Automotive Parts Business Likely to Turn around in 2021

The author is an analyst of NH Investment & Securities. He can be reached at j.ko@nhqv.com. -- Ed.

 

We believe that concerns towards 2Q20 earnings deterioration at LG Electronics are largely reflected in its share price. The firm’s long-term investment attractiveness should rise if the earnings defensiveness of the home appliance business (a cash cow) exceeds expectations or if conditions improve for the automotive parts business (a growth engine). We reiterate a Buy rating.

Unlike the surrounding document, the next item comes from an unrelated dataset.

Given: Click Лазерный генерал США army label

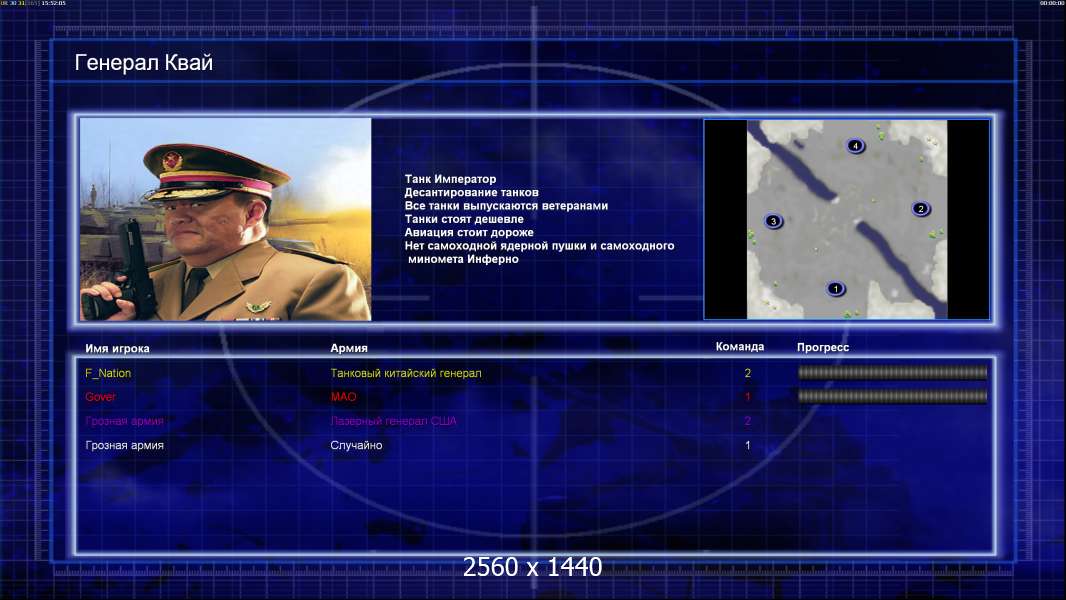Looking at the screenshot, I should tap(394, 421).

2Q20 preview: To be dampened by Covid-19, as expected

We maintain a Buy rating and TP of W75,000 for LG Electronics (LGE). Although its 2Q20 earnings will likely evidence deterioration, the home appliance business (backed by its robust growth potential) should help to defend earnings to a greater extent than the situation at overseas competitors, with the growth potential of the automotive parts business entering the spotlight upon the restart of operations at clients’ automobile plants.

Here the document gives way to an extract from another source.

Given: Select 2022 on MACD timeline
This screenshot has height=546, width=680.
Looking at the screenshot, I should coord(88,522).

In its 1Q20 earnings call, LGE conservatively forecasted its 2Q20 earnings due to Covid-19. We expect its 2Q20 consolidated earnings to be sluggish, with sales of W13.3tn (-43% y-y, -66% q-q) and OP of W371.2bn (-43% y-y, -66% q-q). However, the home appliance business (a cash cow), is unlikely to see a significant drop in earnings, thanks to a government rebate program (provided to buyers of energy-efficient home appliances purchased before end-2020). While the home appliance business is likely to see the pace of its earnings growth slow in the near term, it should remain more competitive than global peers. In addition, LGE reaffirmed the growth trend of its automotive parts business (as expected), mentioning the likelihood of achieving turnaround in 2021 for the important growth engine. Growth at the automotive parts business should accelerate if factors currently undermining near-term performance (such as the halting of operations at automobile plants) are resolved.

1Q20 review: Home appliances + TVs + subsidiary (LG Innotek) led earnings improvement

LGE recorded 1Q20 sales of W14.7tn (-1% y-y, -8% q-q) and OP of W1.09tn (+21% y-y, +971% q-q), with home appliances, TVs, and subsidiary LG Innotek driving overall improvement. At the home appliance business, an increase in domestic home appliance sales (40% of home appliance sales) served as a growth factor. At the TV business, effects from product mix improvement (estimated portions: 60+ inch TVs 17%, UHD+ 72%, OLED 6%) boosted profitability. On the other hand, the smartphone business continued its operating losses for a 12th consecutive quarter (from 2Q17). At the automotive parts business, the impact of plant shutdowns by automotive clients presented a negative for earnings.